DATASET:
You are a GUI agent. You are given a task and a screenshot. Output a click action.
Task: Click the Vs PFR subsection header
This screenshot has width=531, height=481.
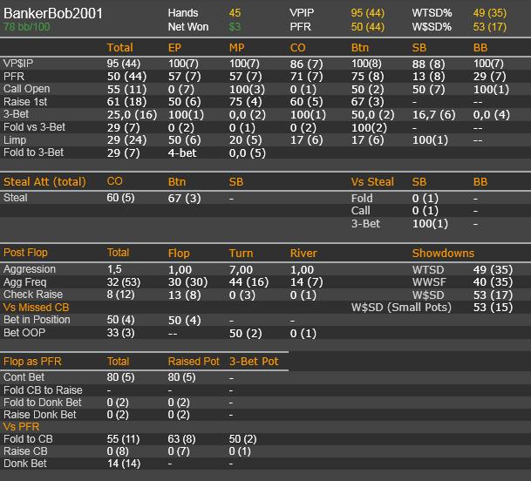pos(21,426)
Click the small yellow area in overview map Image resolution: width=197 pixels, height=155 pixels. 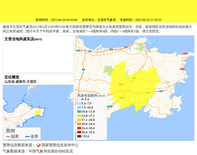[x=38, y=112]
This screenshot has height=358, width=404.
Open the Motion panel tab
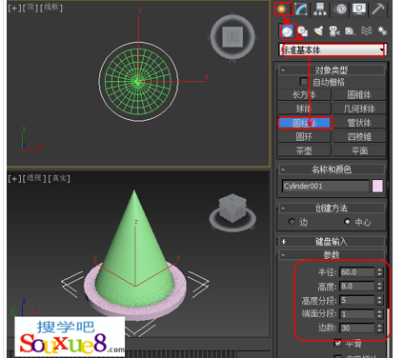coord(340,9)
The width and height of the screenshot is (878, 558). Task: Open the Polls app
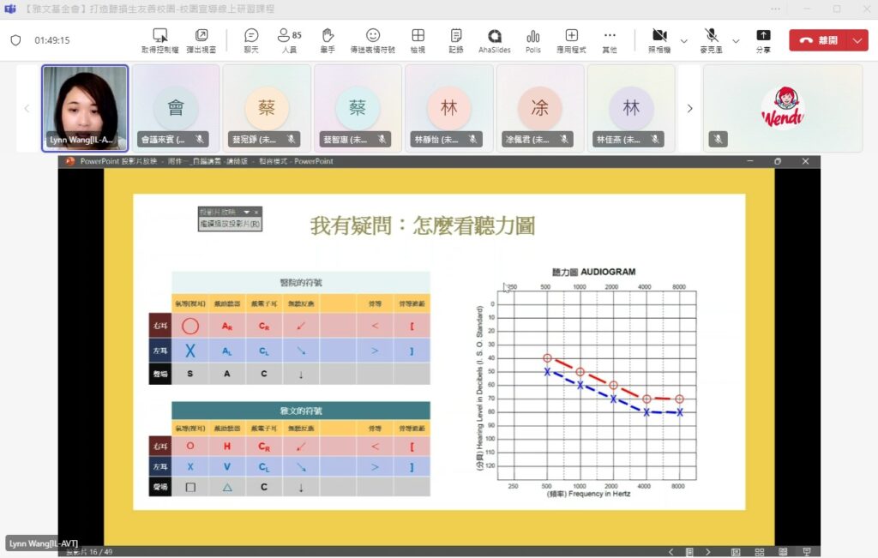[x=533, y=39]
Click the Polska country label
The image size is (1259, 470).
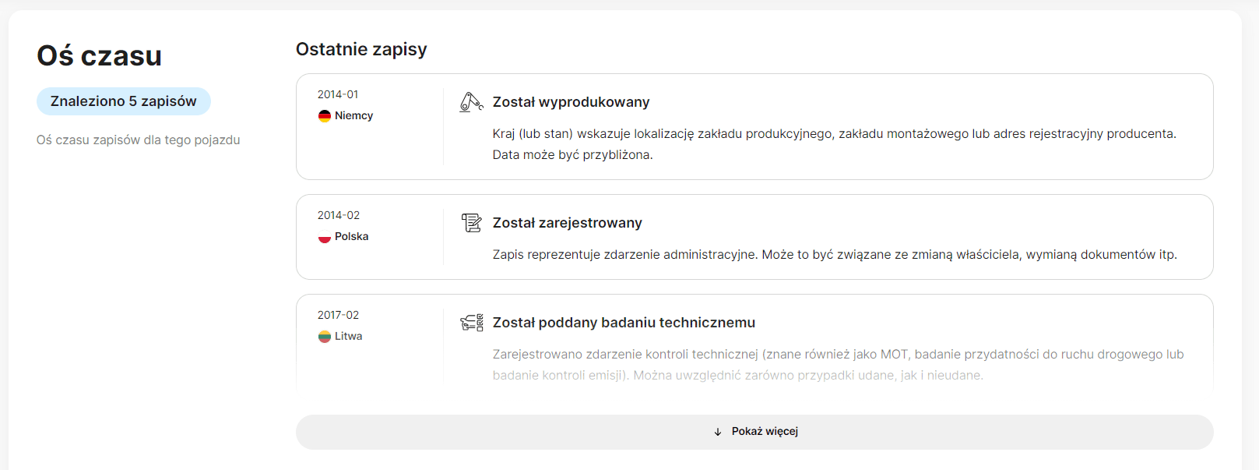[352, 237]
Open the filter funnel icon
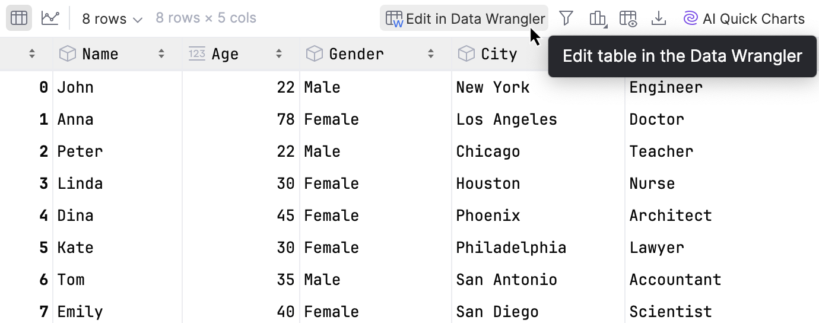819x323 pixels. pos(566,18)
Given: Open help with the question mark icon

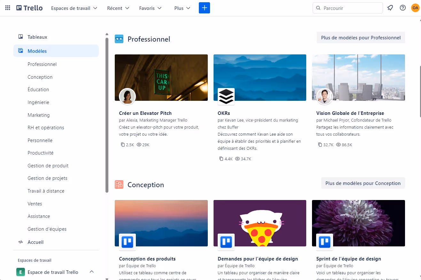Looking at the screenshot, I should [x=402, y=8].
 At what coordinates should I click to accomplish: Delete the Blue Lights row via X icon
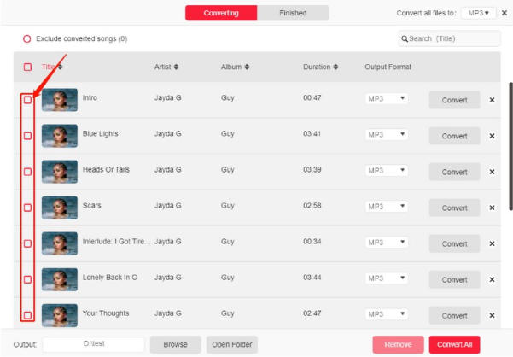click(492, 136)
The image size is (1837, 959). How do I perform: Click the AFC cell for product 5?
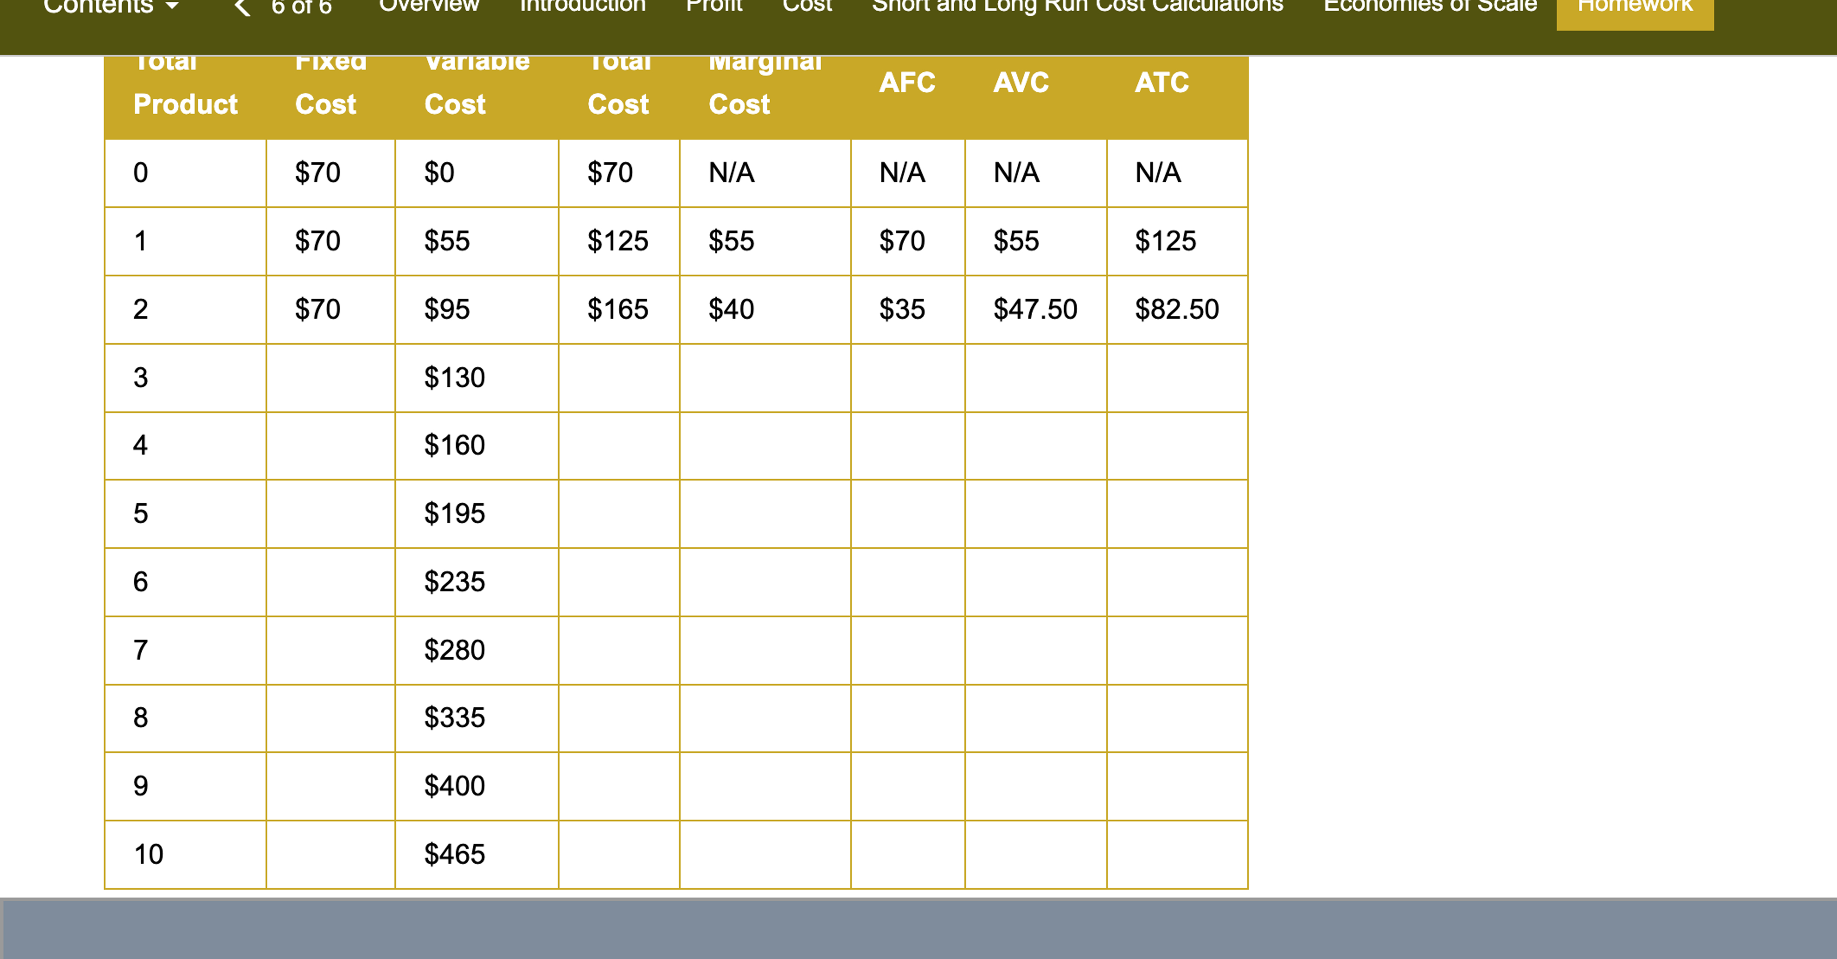pyautogui.click(x=908, y=514)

WHAT IS NEEDED:
Write out, with no pictures, only the lines from the line containing "The image size is (1259, 470)." through the last line of the listing above, exactly and with both ends included.

YOUR RESPONSE:
The image size is (1259, 470).
[352, 237]
Open the filter funnel icon
819x323 pixels. pos(566,18)
Given: Open help with the question mark icon

Looking at the screenshot, I should [x=402, y=8].
 At what coordinates should I click to accomplish: Delete the Blue Lights row via X icon
click(492, 136)
The image size is (1837, 959). How do I perform: Click the AFC cell for product 5?
pyautogui.click(x=908, y=514)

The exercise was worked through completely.